You’re probably aware there’s a flour shortage. We’re out of yeast, too, as headlines and empty shelves and self-satisfied sourdough selfies have made painfully clear. If the pandemic has taught us anything about our food systems, it is of the careful calibrations that grocers and suppliers have made behind the scenes to keep stores stocked in a manner that minimizes food waste (or, at least, maximizes profits).
The calibrations are easily upended. But in Washington’s Skagit Valley, a flour mill and its local supply chain have stepped up to the plate to keep bread on the table. Where bigger operations have struggled to scale up production, Cairnspring Mills and its local growing partners have readily adapted to the new reality.
“I think [the coronavirus] has really stripped away some of the things that I think we thought were important in our daily lives,” says Kevin Morse, owner of Cairnspring. “It’s unfortunate it took a pandemic to get us there — and at the same time, it’s probably a wake up call we needed.”
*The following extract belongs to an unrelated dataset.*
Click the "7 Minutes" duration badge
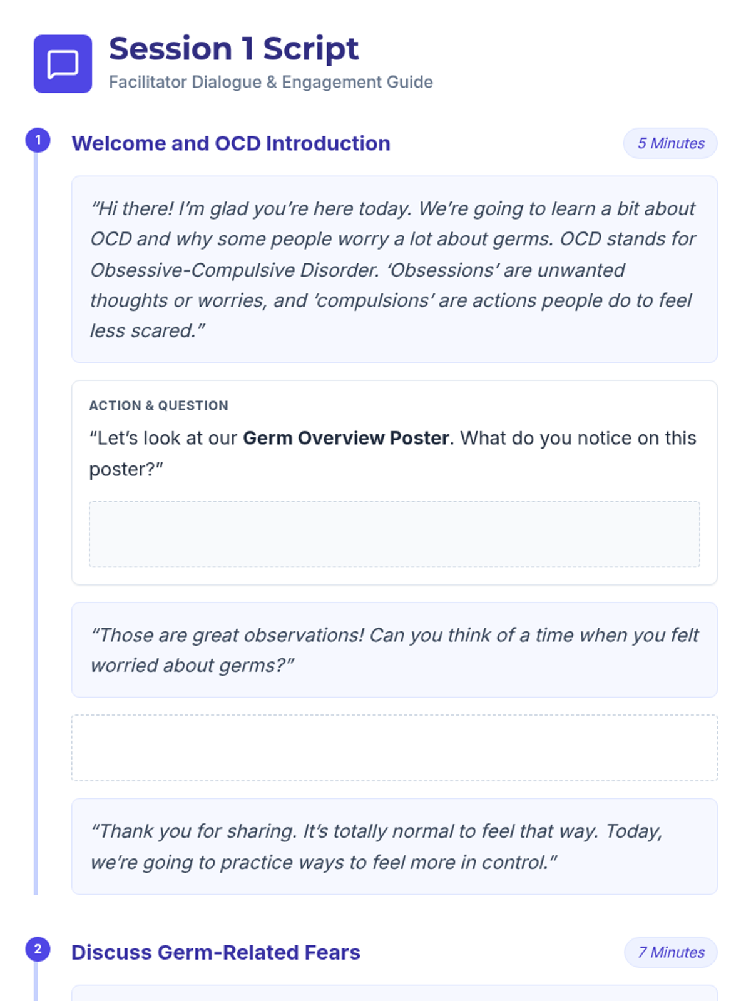 [670, 952]
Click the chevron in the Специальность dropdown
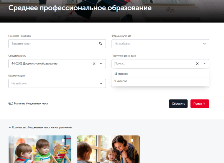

In our stripped-down world, with their stone mills working overtime, Morse and his team have opened their doors for socially distant curbside flour pick-ups, too. In doing so, the mill is keeping its staff safe, the community’s bakers baking, and local bread boxes full. It’s in this manner that the pandemic is also teaching us about community.
The community is the point. Cairnspring is an operation built by and for local partners: It isn’t trying to be a giant. “There’s plenty of room for another flour mill 40 miles down the road,” says Dave Hedlin, a diversified crop farmer from La Conner, Washington, who grows some of Cairnspring’s wheat. The insulating nature of the local supply chain is good for business, but it’s also good for stitching together the people and places that depend on the flour in one way or another.
“Over the last 20 or 30 years, I really think that, at least in America, we’ve lost sight of what really is important,” says Scott Mangold, owner of The Bread Farm in Edison, Washington, a nearby bakery. He thinks the story of Cainspring is less about supply and demand relationships than it is about the ways in which the pandemic has tested the fabrics of communities the world over.
In the Skagit Valley, the bread people have passed the test. And if you’re lucky enough to find yourself in this corner of western Washington, you can find 50-pound bags of their flour available for pick-up at the mill.